** begin **

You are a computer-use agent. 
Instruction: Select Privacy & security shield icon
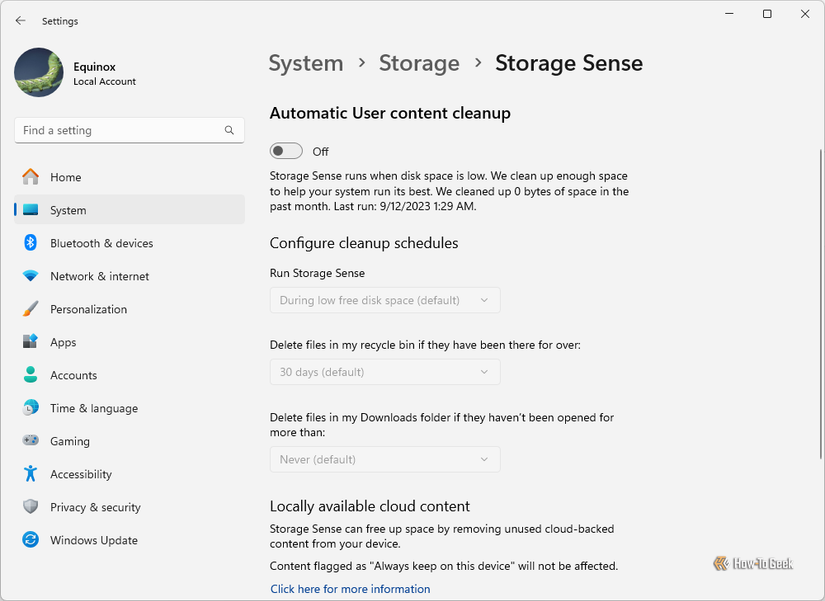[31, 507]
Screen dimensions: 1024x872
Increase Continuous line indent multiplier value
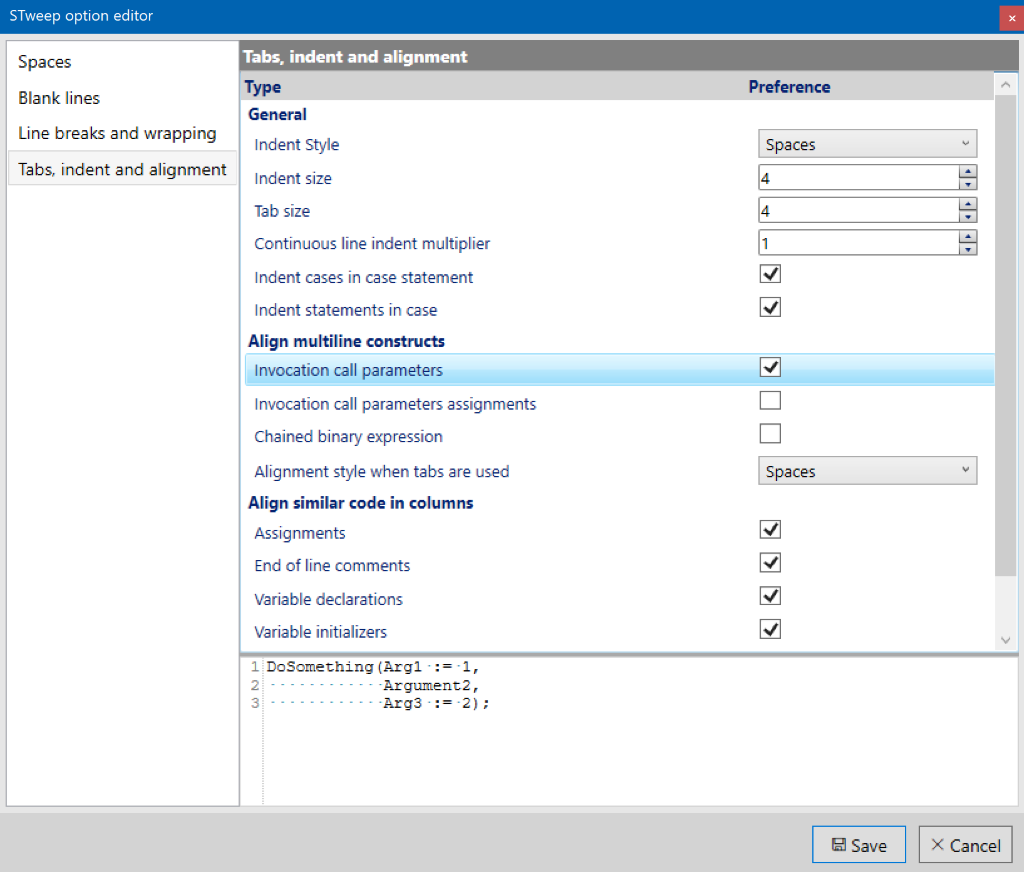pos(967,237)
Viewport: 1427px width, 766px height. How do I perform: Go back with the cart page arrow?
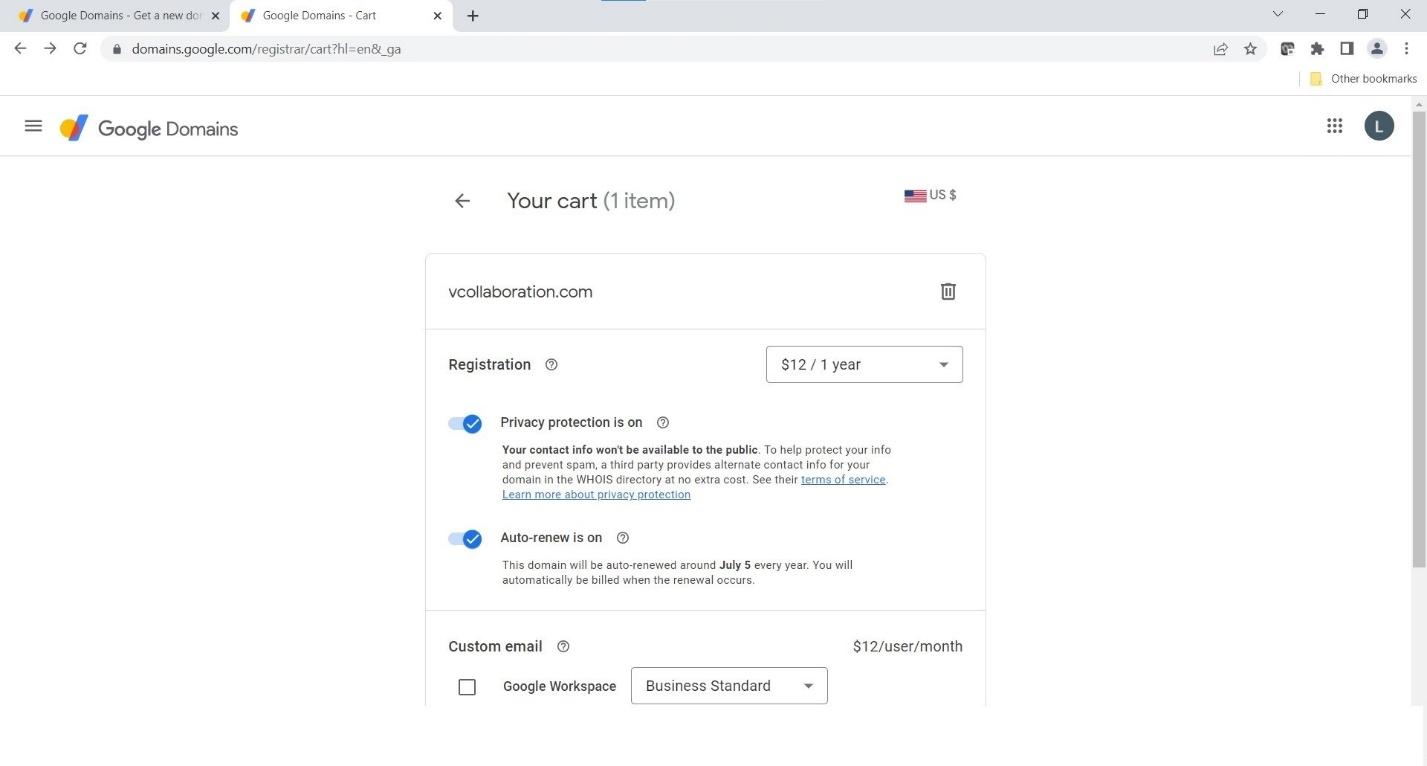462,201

** end **

Brief
Copy out the text of every record above line for line, with no changes, and leave out the pictures.

Task output
You are a computer-use agent. 
Instruction: Select Privacy & security shield icon
[31, 507]
Screen dimensions: 1024x872
Increase Continuous line indent multiplier value
pos(967,237)
Viewport: 1427px width, 766px height. How do I perform: Go back with the cart page arrow?
462,201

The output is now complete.